There Will Be Vodka

I bought the tickets before she actually agreed, but I had hoped that I could talk my sister into attending a State Radio show with me, scheduled for this coming March.

Luckily, she said she was in — with the caveat that, since the show is on a Wednesday, she might take the next day off, since I will be “pushing” vodka tonics on her during the show.  (This, apparently in reference to the last time we went to the ShowBox – where, I should add, she was a willing participant. (Buttercup! Buttercup!)).

I am a big fan of Dispatch….. I dig Chad Stokes, and State Radio is his post-Dispatch band, so I am excited to see them.  They opened for John Butler Trio at the Paramount last Spring, and I ran into Chad in the lobby after their set.  But I was too chicken to go up to him – and would probably have said something dorky like “I like your music”, or even dorkier (or maybe not), “my 6 year old daughter loves your music”.   (You Know I Would”).

So maybe I will run into Chad again, and this time actually say something.   And maybe after the show, I can talk my sister into going to the Dispatch reunion show with me in Berkeley in June.  Either way, a night out with her is a guaranteed good time, and yes, dear sister, there will be vodka.

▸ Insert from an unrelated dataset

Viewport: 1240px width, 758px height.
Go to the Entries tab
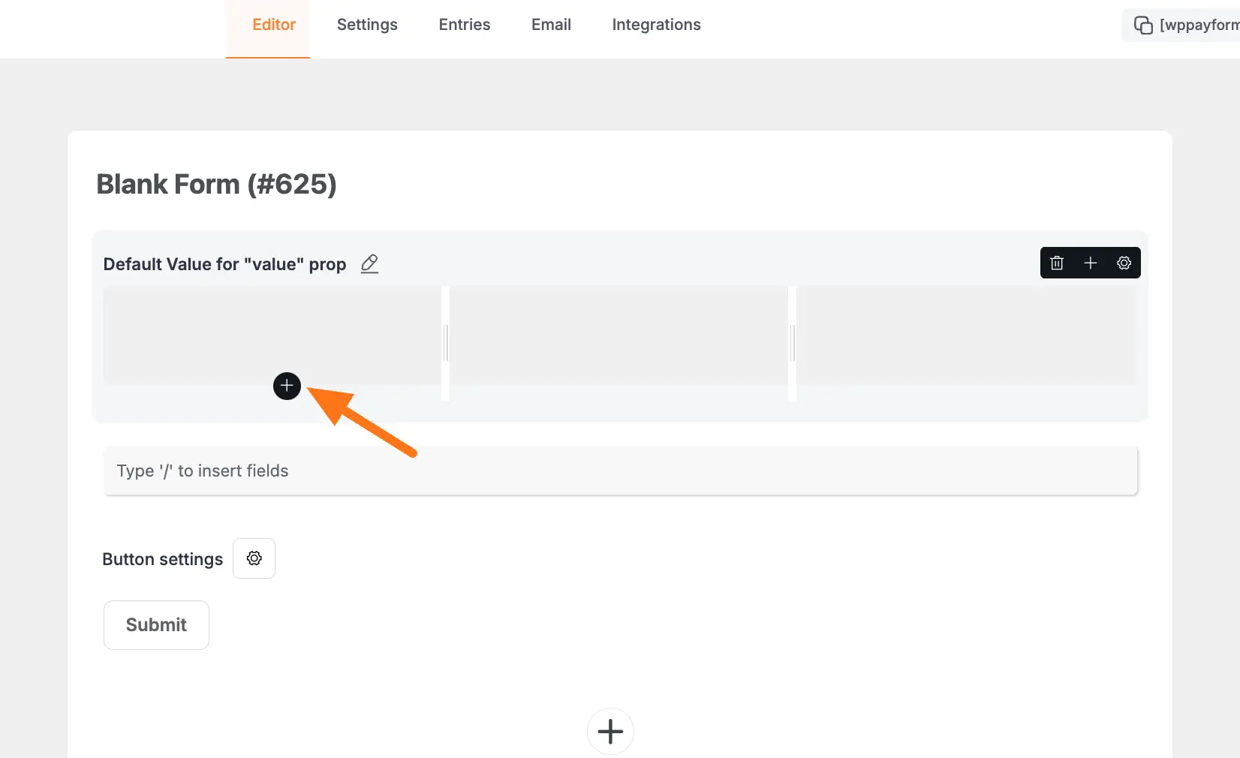pyautogui.click(x=464, y=25)
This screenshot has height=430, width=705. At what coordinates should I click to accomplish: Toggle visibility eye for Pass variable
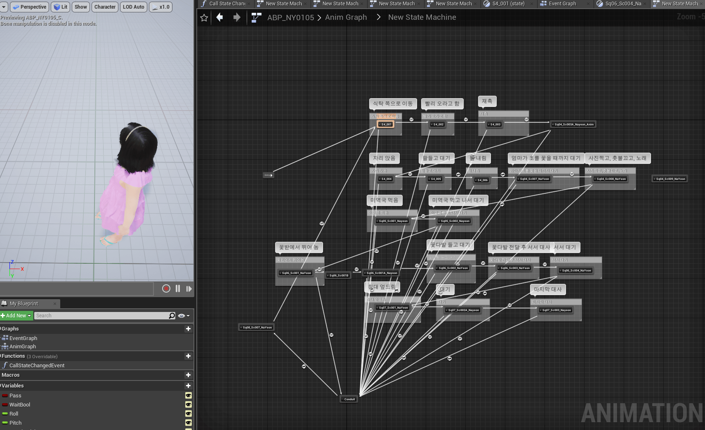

"Oh, You Like the Banjo, Eh?"

……asked John Butler of the Moore Theatre crowd, when we all cheered as a stagehand brought one to him.  “Well then, let’s have a little hoedown”.  Best line of the night; totally cracked me up.  My sisters and I have called his shows ‘hippie hoedowns’ for a long time.   It seems to be the only way to describe  their concert scene.

Recently I was popping off to some friends about how you shouldn’t go to a concert if you intend to sit down, and how it irritates me to see people sitting like deadbeats at a show.  I think my actual words were, “if you intend to sit down, you don’t deserve your ticket.  Go home and listen to a CD”.  This is mostly true, but of course I don’t really have that extreme a view on it.  I fully support sitting down when it’s a really shitty song or as a form of social protest, such as when DMB plays any of their new crap.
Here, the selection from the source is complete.